**Exercise aim:** Only lines containing the string "agent" belong in the answer; find them in the records and copy them.

**Exercise material:**
__________________________________________________

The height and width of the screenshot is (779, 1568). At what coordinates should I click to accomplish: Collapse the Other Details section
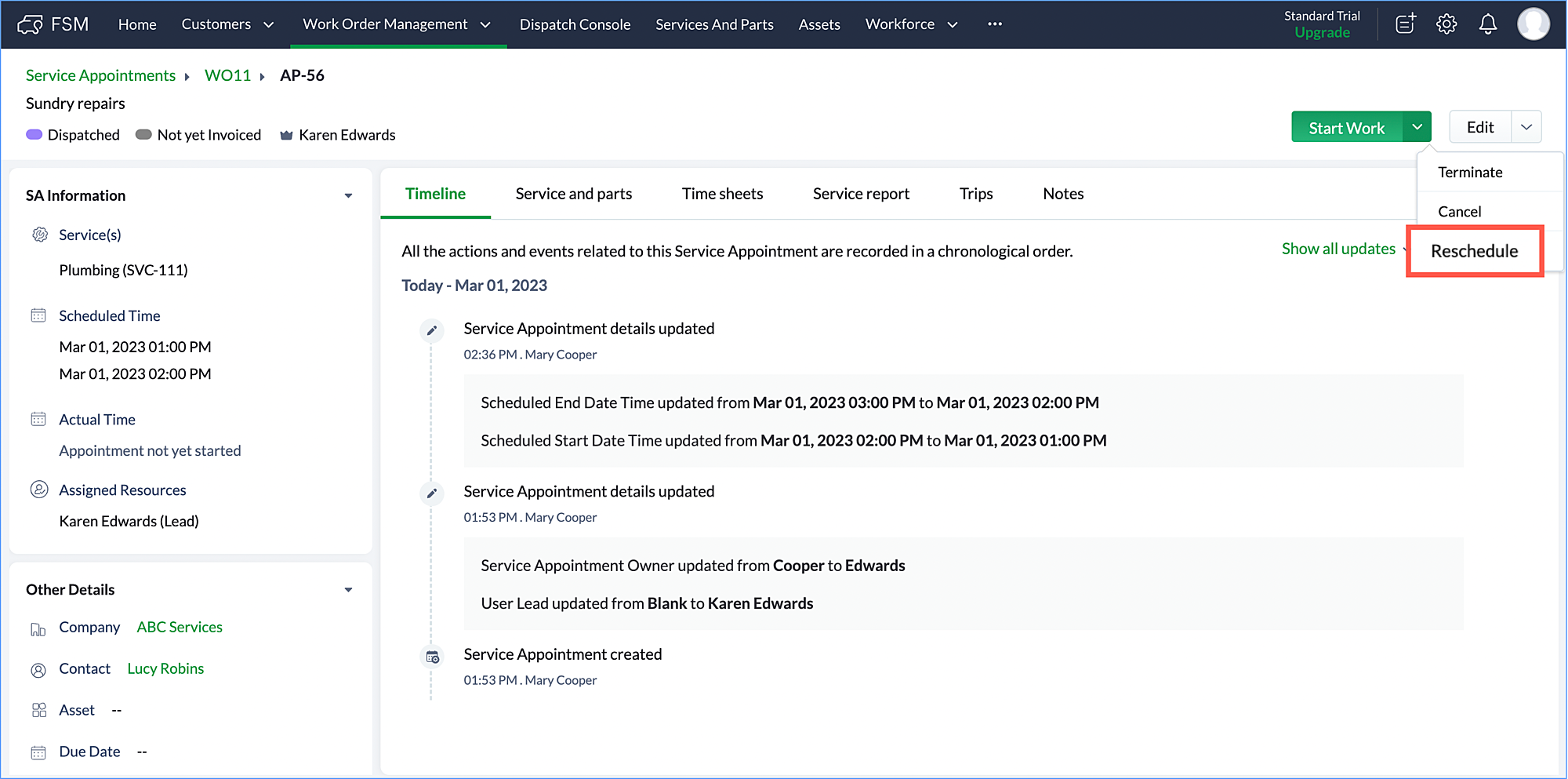point(348,590)
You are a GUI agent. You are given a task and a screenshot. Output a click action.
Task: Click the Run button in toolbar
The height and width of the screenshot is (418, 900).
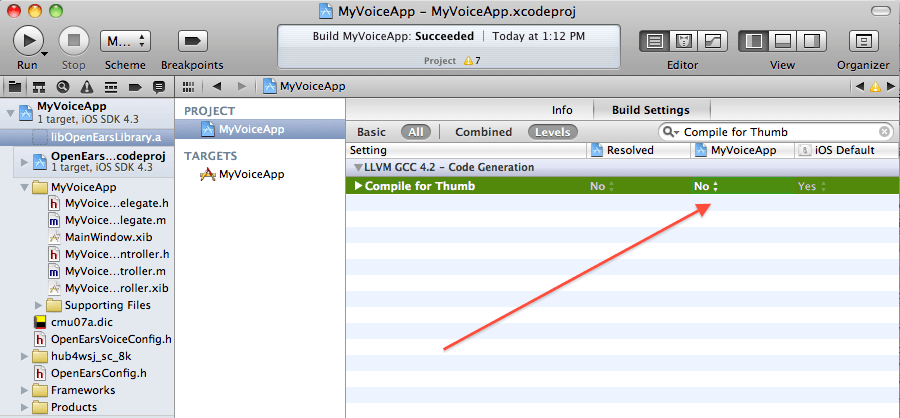28,41
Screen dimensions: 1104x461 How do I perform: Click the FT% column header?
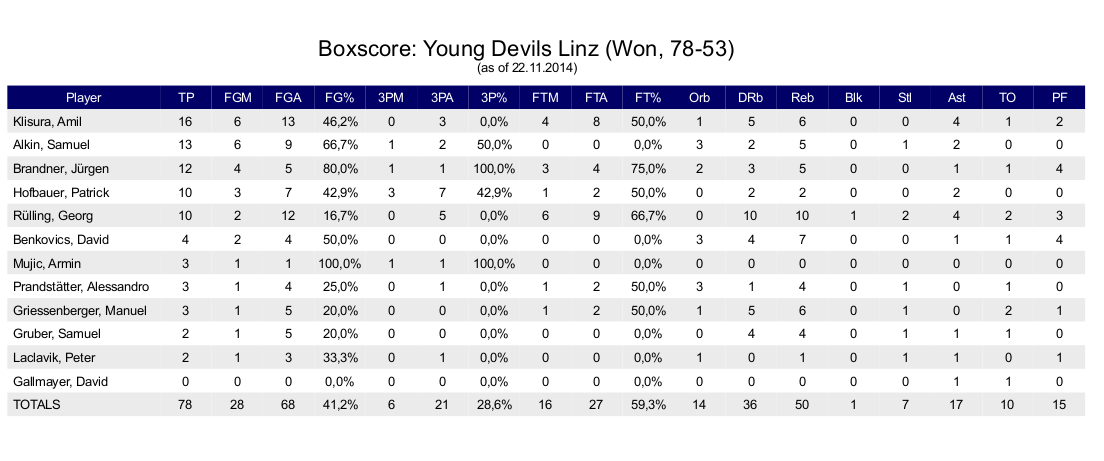(648, 98)
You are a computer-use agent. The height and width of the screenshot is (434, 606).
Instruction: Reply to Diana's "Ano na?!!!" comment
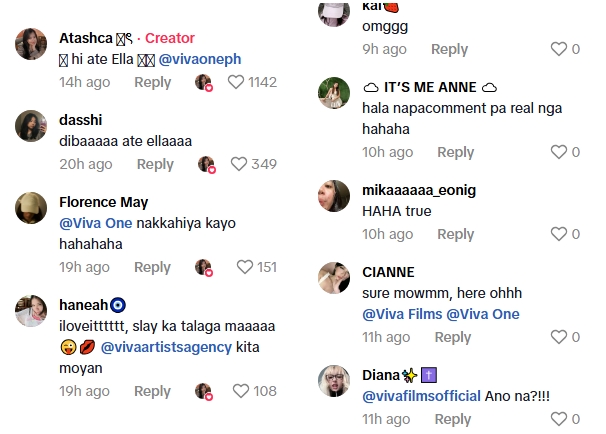(x=453, y=419)
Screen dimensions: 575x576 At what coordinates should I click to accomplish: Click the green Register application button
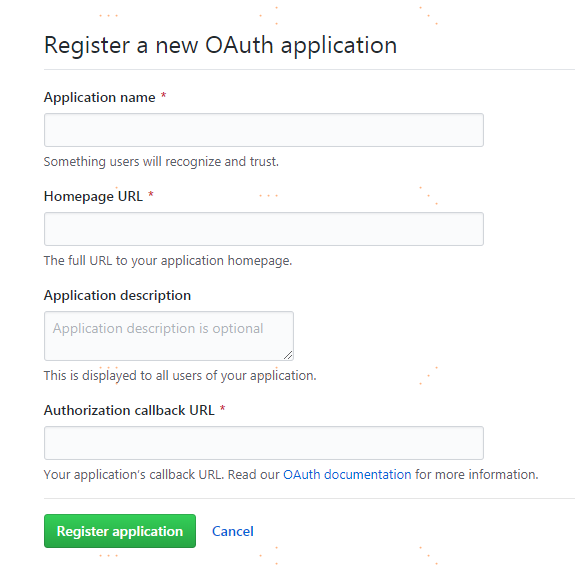pyautogui.click(x=120, y=531)
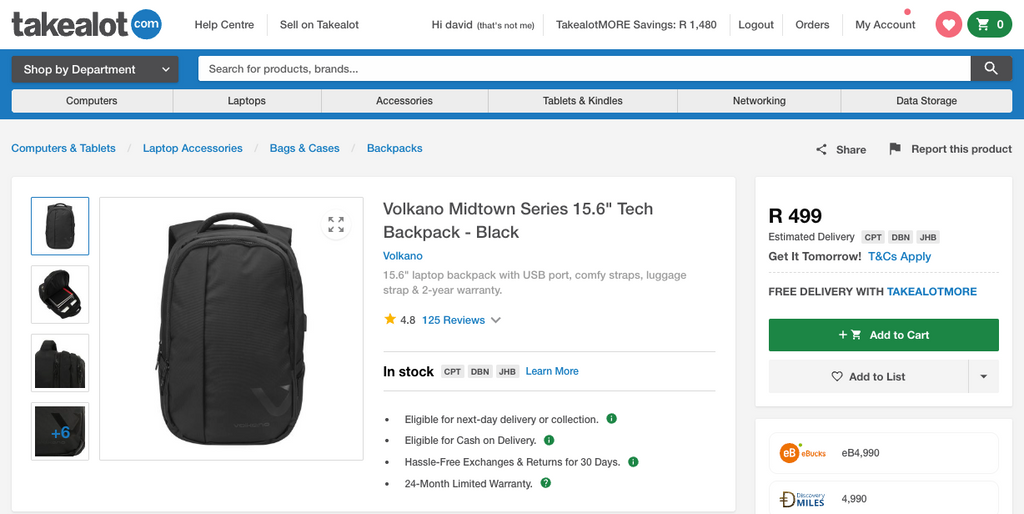
Task: Go to Backpacks breadcrumb
Action: point(394,148)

__________________________________________________

**Output below:**
You are a GUI agent. You are given a task and a screenshot. Output a click action.
You are a computer-use agent. The height and width of the screenshot is (434, 606).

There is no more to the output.